And the (fresh made) stannous test.




This has been some journey, with more to come, I am sure. Thanks, everyone involved.


----------



## niteliteone (Mar 6, 2014)

Good job 8) 
Color doesn't look bad at all especially considering your experience working with a de-plating cell


----------



## bmgold2 (Mar 6, 2014)

Looks good so far. Hopefully you get more gold than I did from my first try with this gold stripping cell.

One thing I did that wasn't quite right was to use a glass peanut butter jar to precipitate my gold in. The problem was the jar wasn't smooth at the bottom of the sides. The gold powder tended to stick to the glass instead of all settling to the bottom. I did get most of it but that jar still has a little bit of powder in it. I reused that jar to decant other washing liquids into to catch any fine powder that got poured off. There isn't much and I'll eventually get it but I got some real beakers off of Ebay to use now. I'm still only doing small tests so the beakers are small (50 mL, 100 mL, and 250 mL for only $8). Each one now has something in it except for the largest one. I really should move up to processing larger amounts but these small tests are allowing me to test out the different processes without risking a lot of gold. They just don't result in very much gold to melt.

Keep us posted on what you end up with from you efforts.


----------



## sharkhook (Mar 6, 2014)

What is in the jar (flower vase) is about 50 percent water from rinsing the filter. It isn't as big as it looks as it is holding about ten cups of combined water and concentrates. After settling over night there is a very fine, very thin layer of white sediment on the bottom. I am still deciding on which way to go with it, but will be doing a second refine on it, most likely I will use a small amount of AR for the second run. I just need to get some good washing for the first drop done. Still trying to hold back the urge to rush it, but it is to far along to hurry up and miss any steps at this point. I did do something I haven't been able to find anything on the forum about, so here goes. While waiting for the powders to dissolve, I stirred it using broken pieces of plates with gold leaf, some were fairly thick and took some time to come off. I now have some extra room for my storage area, but still have quite a few more plates and glasses. The rinse from the plates is part of the extra rinse water I added in when the filter was clean.


----------



## FrugalRefiner (Mar 6, 2014)

sharkhook said:


> I did do something I haven't been able to find anything on the forum about, so here goes. While waiting for the powders to dissolve, I stirred it using broken pieces of plates with gold leaf, some were fairly thick and took some time to come off. I now have some extra room for my storage area, but still have quite a few more plates and glasses. The rinse from the plates is part of the extra rinse water I added in when the filter was clean.

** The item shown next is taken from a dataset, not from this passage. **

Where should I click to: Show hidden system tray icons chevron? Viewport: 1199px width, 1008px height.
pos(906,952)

You've probably lost a tiny bit of your gold. The broken pieces of plates will absorb some liquid, along with whatever might have been dissolved in it. Probably only a tiny amount, but be aware that when the plates are broken, they expose unglazed areas of the plate, and these areas will be a little porous. If you take a piece of the plate and put a drop of water on it, you'll probably see it darken in color due to the wate soaking into the plate. Like I said, it won't be much, but you'll probably want to avoid doing that in the future.

Dave


----------



## sharkhook (Mar 6, 2014)

Thanks, FrugalRefiner, I didn't think about that. I knew it, just didn't think of it. The whole process of recovery and refining has been a real treat for me so far. I know there is still a lot to learn, but I do enjoy it and will keep after it. I hope I can only get better at with time and understanding.


----------



## FrugalRefiner (Mar 6, 2014)

If I ever thought I had learned everything there was to know about recovery and refining, I would probably get bored very quickly and lose interest. Learning something new every day keeps it fresh and exciting. 

Dave


----------



## g_axelsson (Mar 7, 2014)

FrugalRefiner said:


> The broken pieces of plates will absorb some liquid, along with whatever might have been dissolved in it.

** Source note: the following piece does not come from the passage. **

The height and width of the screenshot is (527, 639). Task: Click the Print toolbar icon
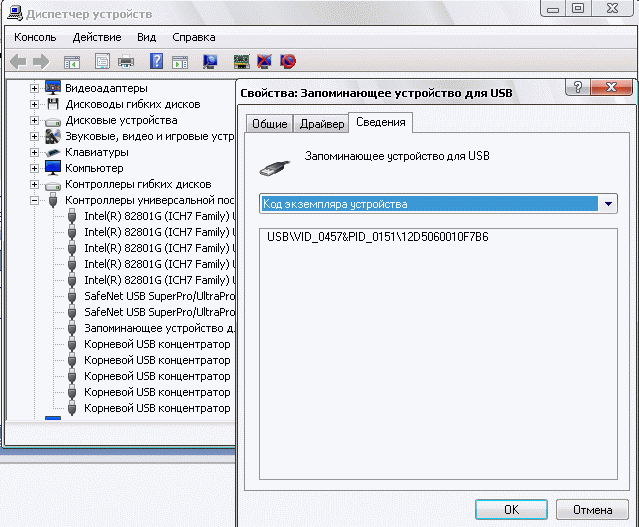(127, 62)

To minimize the losses to absorption, put the broken plates in water for a while before washing off the gold. This was one of my first advices I wrote on the forum.

Göran


----------



## sharkhook (Mar 7, 2014)

g_axelsson said:


> FrugalRefiner said:
> 
> 
> > The broken pieces of plates will absorb some liquid, along with whatever might have been dissolved in it.
> ...



I may try that before to long. I have 80 plus pounds of dish's left. All marked 18 to 23 Karat and heavily plated, as in large covered surface area. I only kept the ones with 10 or more square inches of plating. Most were free, but a few I paid 10 cents for. Might be enough to make it worth doing them by there self.


----------



## joubjonn (Mar 7, 2014)

i have tried doing plates in HCl/Cl before, it just turned into a huge pain in the butt for me. you either have to have a nice big bath for them or break them into a million pieces and after searching the forum i found that plates usually have very little gold plated, to the point that unless you have a big operation going with hundred or thousands of pounds and two-three rinse tanks i don't think it's worth messing with. just my two cents, give it a go, maybe you will have better luck then i did.


----------



## sharkhook (Mar 7, 2014)

joubjonn said:


> i have tried doing plates in HCl/Cl before, it just turned into a huge pain in the butt for me. you either have to have a nice big bath for them or break them into a million pieces and after searching the forum i found that plates usually have very little gold plated, to the point that unless you have a big operation going with hundred or thousands of pounds and two-three rinse tanks i don't think it's worth messing with. just my two cents, give it a go, maybe you will have better luck then i did.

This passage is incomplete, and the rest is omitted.